§ **Task objective**
Copy the material from the line containing "the '0-10%*' survival cell" up to and including the line containing "Expand the Test", reproducing each line exactly as it appears.

========

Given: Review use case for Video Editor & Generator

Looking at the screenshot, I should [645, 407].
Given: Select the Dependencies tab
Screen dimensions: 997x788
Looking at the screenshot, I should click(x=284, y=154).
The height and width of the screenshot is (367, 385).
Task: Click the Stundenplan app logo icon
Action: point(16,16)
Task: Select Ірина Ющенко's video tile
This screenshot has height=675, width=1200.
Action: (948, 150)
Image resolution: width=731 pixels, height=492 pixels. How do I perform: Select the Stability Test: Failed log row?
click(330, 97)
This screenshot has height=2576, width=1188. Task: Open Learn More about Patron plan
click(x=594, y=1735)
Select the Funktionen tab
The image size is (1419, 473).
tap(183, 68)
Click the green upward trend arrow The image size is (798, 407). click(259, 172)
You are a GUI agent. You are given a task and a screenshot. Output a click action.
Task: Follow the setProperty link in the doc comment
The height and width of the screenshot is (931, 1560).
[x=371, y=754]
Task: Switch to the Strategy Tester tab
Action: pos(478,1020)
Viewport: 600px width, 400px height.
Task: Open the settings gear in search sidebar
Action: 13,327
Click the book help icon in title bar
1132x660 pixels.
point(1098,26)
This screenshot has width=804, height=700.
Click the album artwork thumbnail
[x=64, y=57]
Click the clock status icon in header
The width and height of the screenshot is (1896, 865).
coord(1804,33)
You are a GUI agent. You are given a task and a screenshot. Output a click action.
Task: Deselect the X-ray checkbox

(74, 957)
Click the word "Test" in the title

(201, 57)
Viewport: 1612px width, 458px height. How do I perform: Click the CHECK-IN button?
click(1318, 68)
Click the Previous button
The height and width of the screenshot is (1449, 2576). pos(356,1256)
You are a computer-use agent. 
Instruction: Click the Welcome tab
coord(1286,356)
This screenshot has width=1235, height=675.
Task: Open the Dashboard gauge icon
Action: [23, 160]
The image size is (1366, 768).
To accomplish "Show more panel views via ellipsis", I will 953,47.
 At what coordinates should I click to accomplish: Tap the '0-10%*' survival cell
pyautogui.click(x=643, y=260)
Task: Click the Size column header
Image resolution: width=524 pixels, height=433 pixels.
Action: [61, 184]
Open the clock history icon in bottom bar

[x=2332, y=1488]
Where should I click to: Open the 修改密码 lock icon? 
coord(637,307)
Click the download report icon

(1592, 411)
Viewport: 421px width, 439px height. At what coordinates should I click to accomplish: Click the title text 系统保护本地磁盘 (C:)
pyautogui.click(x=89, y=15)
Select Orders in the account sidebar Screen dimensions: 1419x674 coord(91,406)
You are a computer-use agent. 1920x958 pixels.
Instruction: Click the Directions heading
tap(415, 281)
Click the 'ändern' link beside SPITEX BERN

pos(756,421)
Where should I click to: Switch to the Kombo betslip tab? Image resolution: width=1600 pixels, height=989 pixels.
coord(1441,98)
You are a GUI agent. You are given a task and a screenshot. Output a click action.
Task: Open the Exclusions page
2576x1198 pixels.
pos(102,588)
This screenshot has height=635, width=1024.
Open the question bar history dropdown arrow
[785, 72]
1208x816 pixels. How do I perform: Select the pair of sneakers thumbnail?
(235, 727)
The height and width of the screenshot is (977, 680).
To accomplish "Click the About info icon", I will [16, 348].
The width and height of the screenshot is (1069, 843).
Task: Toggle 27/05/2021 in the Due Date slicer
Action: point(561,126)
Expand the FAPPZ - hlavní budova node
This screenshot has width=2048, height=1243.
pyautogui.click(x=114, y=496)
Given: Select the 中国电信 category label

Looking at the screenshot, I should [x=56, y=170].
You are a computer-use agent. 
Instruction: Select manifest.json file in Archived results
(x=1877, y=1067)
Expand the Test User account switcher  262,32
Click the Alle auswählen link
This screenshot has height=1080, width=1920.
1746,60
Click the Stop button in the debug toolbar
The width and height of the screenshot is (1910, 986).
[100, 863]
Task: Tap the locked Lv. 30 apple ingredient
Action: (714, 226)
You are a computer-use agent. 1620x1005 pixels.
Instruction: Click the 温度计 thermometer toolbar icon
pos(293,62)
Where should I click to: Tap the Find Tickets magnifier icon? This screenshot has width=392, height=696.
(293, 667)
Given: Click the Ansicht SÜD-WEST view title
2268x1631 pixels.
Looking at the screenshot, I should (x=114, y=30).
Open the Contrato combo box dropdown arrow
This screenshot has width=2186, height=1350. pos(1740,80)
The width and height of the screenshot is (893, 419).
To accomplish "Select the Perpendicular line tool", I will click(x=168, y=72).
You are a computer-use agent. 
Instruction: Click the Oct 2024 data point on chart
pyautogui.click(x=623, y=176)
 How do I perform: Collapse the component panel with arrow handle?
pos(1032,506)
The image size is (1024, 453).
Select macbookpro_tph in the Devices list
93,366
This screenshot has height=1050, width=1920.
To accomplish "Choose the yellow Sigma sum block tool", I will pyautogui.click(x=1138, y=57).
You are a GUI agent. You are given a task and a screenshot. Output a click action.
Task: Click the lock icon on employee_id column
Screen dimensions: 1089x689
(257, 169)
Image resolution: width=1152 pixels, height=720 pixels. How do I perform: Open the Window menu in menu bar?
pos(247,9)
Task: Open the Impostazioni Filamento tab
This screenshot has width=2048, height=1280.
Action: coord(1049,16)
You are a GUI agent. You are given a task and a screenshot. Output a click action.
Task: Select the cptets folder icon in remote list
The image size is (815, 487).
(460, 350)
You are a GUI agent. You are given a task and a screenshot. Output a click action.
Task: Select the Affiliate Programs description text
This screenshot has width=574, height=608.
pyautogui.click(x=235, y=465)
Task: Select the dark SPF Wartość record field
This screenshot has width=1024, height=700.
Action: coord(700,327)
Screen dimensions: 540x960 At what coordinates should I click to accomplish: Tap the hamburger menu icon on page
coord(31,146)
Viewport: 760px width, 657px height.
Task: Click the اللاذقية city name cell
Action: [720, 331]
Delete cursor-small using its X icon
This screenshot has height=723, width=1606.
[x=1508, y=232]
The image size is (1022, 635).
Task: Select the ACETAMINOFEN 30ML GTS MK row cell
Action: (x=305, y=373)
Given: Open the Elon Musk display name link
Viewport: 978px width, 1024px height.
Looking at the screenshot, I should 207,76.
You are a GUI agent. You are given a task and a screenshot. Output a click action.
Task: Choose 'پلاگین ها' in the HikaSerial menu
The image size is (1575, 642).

========

§ **Expected output**
 At what coordinates should I click to accomplish: Tap the '0-10%*' survival cell
pyautogui.click(x=643, y=260)
Task: Click the Size column header
Image resolution: width=524 pixels, height=433 pixels.
Action: [61, 184]
Open the clock history icon in bottom bar

[x=2332, y=1488]
Where should I click to: Open the 修改密码 lock icon? 
coord(637,307)
Click the download report icon

(1592, 411)
Viewport: 421px width, 439px height. At what coordinates should I click to accomplish: Click the title text 系统保护本地磁盘 (C:)
pyautogui.click(x=89, y=15)
Select Orders in the account sidebar Screen dimensions: 1419x674 coord(91,406)
You are a computer-use agent. 1920x958 pixels.
Instruction: Click the Directions heading
tap(415, 281)
Click the 'ändern' link beside SPITEX BERN

pos(756,421)
Where should I click to: Switch to the Kombo betslip tab? Image resolution: width=1600 pixels, height=989 pixels.
coord(1441,98)
You are a GUI agent. You are given a task and a screenshot. Output a click action.
Task: Open the Exclusions page
2576x1198 pixels.
pos(102,588)
This screenshot has height=635, width=1024.
Open the question bar history dropdown arrow
[785, 72]
1208x816 pixels. How do I perform: Select the pair of sneakers thumbnail?
(235, 727)
The height and width of the screenshot is (977, 680).
To accomplish "Click the About info icon", I will [16, 348].
The width and height of the screenshot is (1069, 843).
Task: Toggle 27/05/2021 in the Due Date slicer
Action: point(561,126)
Expand the FAPPZ - hlavní budova node
This screenshot has width=2048, height=1243.
pyautogui.click(x=114, y=496)
Given: Select the 中国电信 category label

Looking at the screenshot, I should [x=56, y=170].
You are a computer-use agent. 
Instruction: Select manifest.json file in Archived results
(x=1877, y=1067)
Expand the Test User account switcher  262,32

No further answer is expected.